Bukan Karena Tiket Mahal, Dulu Jumlah Kunjungan ke Belitung Sempat Berkurang Akibat Kebijakan Ini
PETABELITUNG.COM - Beberapa bulan terakhir harga tiket pesawat ke Belitung dianggap mahal dan membuat jumlah kunjungan wisatawan mengalami penurunan.
Peristiwa penurunan kunjungan ke Belitung sebetulnya juga pernah terjadi pada abad-abad sebelumnya. Bahkan jauh sebelum masa Hindia-Belanda.
Latar masanya berlangsung pada abad ke-18 atau tahun 1700-an. Kala itu pulau Belitung adalah sebuah daerah tujuan perdagangan bagi sejumlah kerajaan atau kesultanan di nusantara.
Pada abad tersebut, Kerajaan Sendana di Mandar Sulawesi Barat bahkan sudah mengekspor Ladong dari Belitung. Kapal-kapal dari Cirebon juga sudah masuk ke Belitung melever pakaian dan perabotan rumah tangga. Sedangkan kapal-kapal dari Palembang datang untuk mendapatkan biji-biji besi.
Jumlah kunjungan ke Belitung kemudian mengalami penurunan lantaran absennya salah satu daerah yakni dari Kesultanan Banjar. Padahal pada abad ke-18 atau mungkin jauh sebelumnya pedagang dari Banjar sudah sering berlayar ke Belitung untuk berdagang.
Apa yang membuat pelayar-pelayar Banjar absen dari Belitung?
Tentu saat itu alasannya bukan karena tiket mahal ya guys!
Absennya pelayar dari Banjar ternyata karena akibat kebijakan dari pihak Kesultanan Banjar sendiri.
Pada 18 Mei 1747 Sultan Kesultanan Banjar yakni Sultan Sepuh menjalin kontrak perjanjian dengan VOC-Belanda.
Ada 12 pasal dalam perjanjian tersebut dan pasal yang 10 ternyata ikut menyeret nama Belitung.
Dalam pasal ke-10 itu rakyat Banjar tidak diizinkan berlayar ke sejumlah daerah di wilayah timur dan wilayah barat nusantara.
Daerah di wilayah barat yang disebutkan dalam pasal tersebut adalah Palembang, Malaka, Johor, dan Belitung.
"Maka hendaklah Seri Sultan dan Ratu Anom memberi titah kepada sekalian rakyatnya yang berlayar itu supaya jangan ia mendapat kerugian yang demikian itu dan jikalau tiada ia menurut titah itu adalah ia mendapat seperti kerugian yang demikian itu," bunyi kalimat di akhir pasal 10 tersebut.
Kontrak perjanjian tersebut berlangsung pada saat VOC dipimpin oleh Gubernur Jenderal Gustaaf Willem baron van Imhoff.

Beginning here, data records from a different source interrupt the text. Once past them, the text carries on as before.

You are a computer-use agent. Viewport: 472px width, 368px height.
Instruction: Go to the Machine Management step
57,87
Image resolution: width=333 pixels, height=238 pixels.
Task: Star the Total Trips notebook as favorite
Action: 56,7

Dalam buku Cornelis de Groot bisa kalian dapati bahwa Imhoff pada tahun 1746 sempat meminta Dewan Penasehat VOC di Batavia untuk menyoroti pulau Belitung. Sebab Imhoff mendapat kabar bahwa banyak kapal prubumi yang hilir mudik ke pulau tersebut tanpa sepengetahuan VOC.
Kemudian pada suatu ekspedisi VOC ke Belitung tahun 1759 Komisaris De Heere mengatakan bahwa di Tanjungpandan memang terdapat kapal dari sejumlah daerah. Namun jumlahnya tidak seramai kabar yang didengar oleh Gebernur Jenderal van Imhoff pada tahun 1746.(*)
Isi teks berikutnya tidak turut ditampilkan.